Locate the line bearing "This screenshot has height=377, width=858." in the material below, then reproduce it and each following line up to and including the line bearing "Open the Sort A to Z dropdown".

- RECORDS FOR THIS EXERCISE

★ ★ ★

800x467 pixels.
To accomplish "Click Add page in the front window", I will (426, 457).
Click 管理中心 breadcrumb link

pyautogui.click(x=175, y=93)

★ ★ ★

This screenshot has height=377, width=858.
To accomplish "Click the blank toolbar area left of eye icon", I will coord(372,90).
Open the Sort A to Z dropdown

★ ★ ★

- PROBLEM SOLUTION
This screenshot has height=377, width=858.
To accomplish "Click the blank toolbar area left of eye icon", I will coord(372,90).
Open the Sort A to Z dropdown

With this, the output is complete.